*Your instructions*.
Repeat, exactly as they appear, the lines from the one with "You are a computer-use agent." through the last line of the entries below, but none of the pictures.

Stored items

== Segment start ==

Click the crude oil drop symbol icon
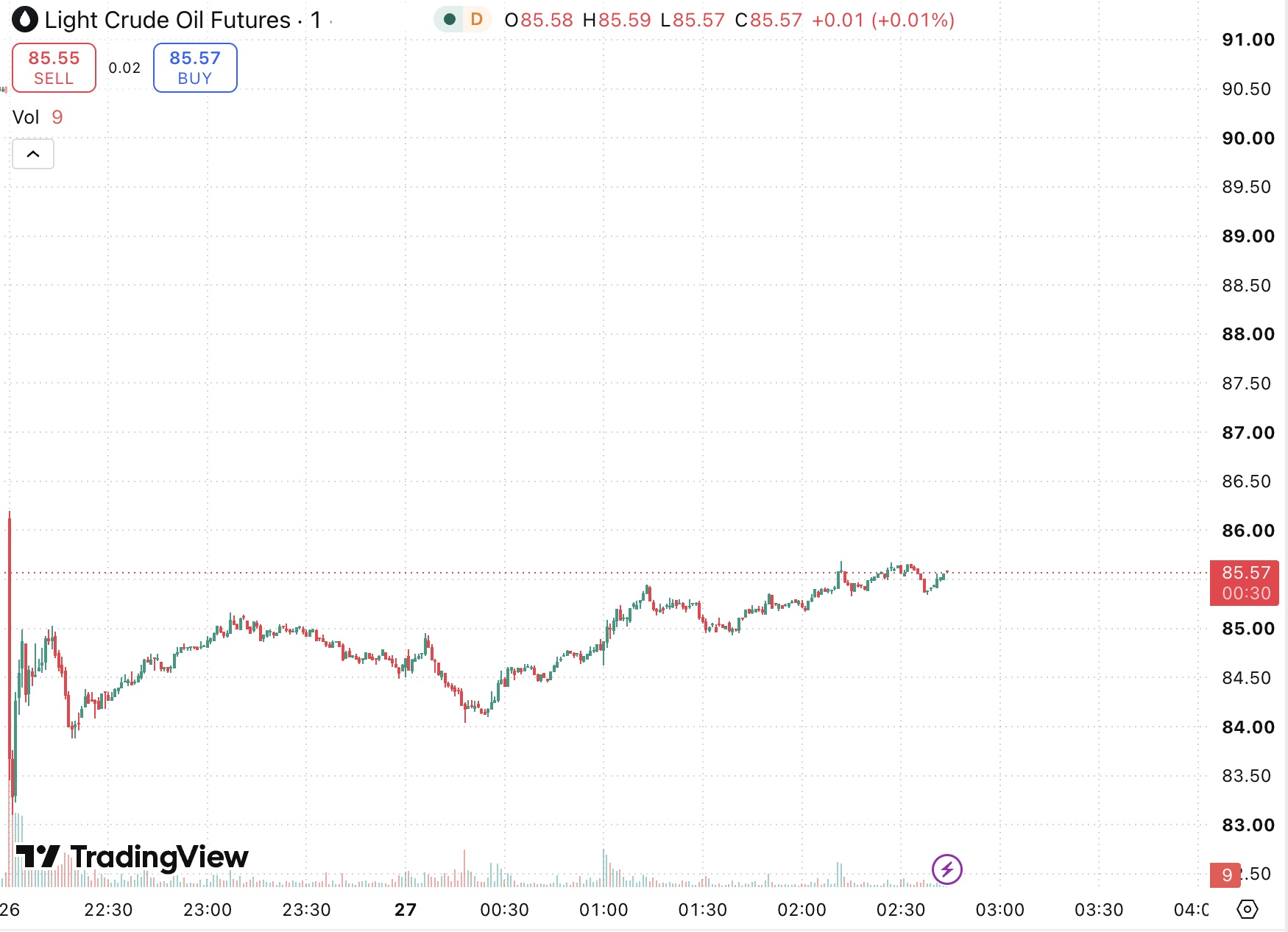This screenshot has height=932, width=1288. pyautogui.click(x=25, y=20)

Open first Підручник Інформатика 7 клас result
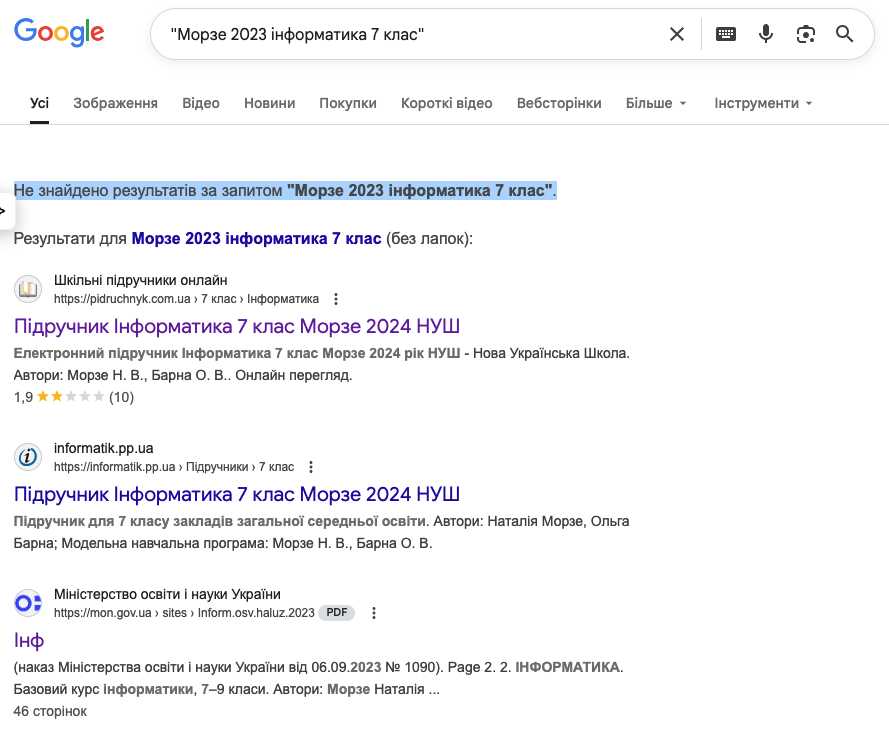[x=237, y=326]
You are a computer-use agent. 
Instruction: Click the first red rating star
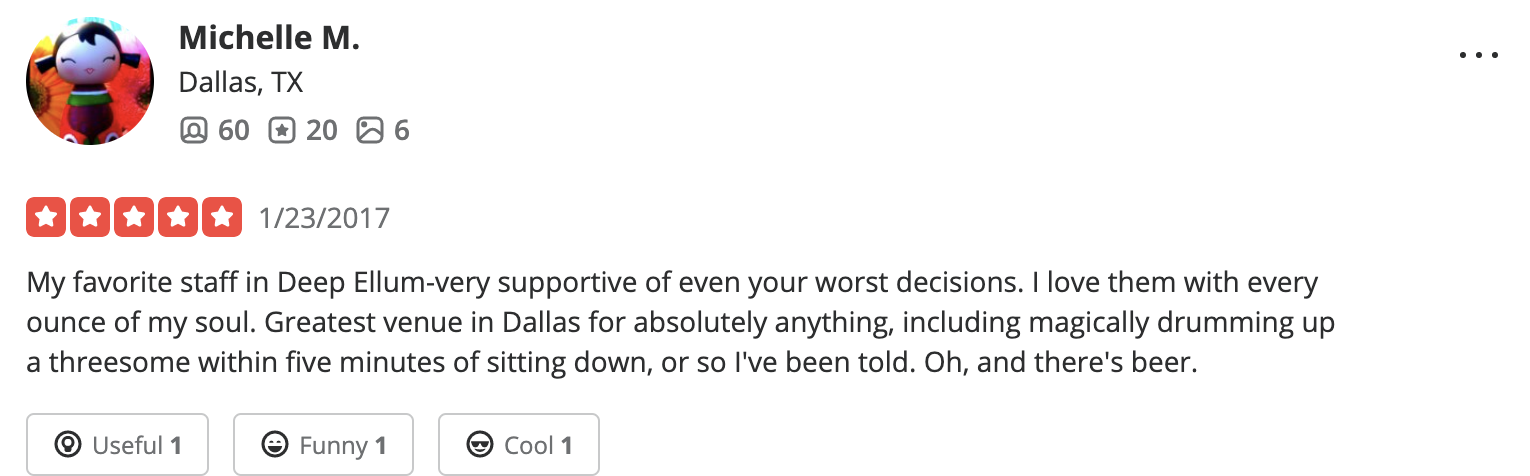pyautogui.click(x=46, y=217)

== Segment end ==

*Answer area*.
You are a computer-use agent. 
Instruction: Click the first red rating star
pyautogui.click(x=46, y=217)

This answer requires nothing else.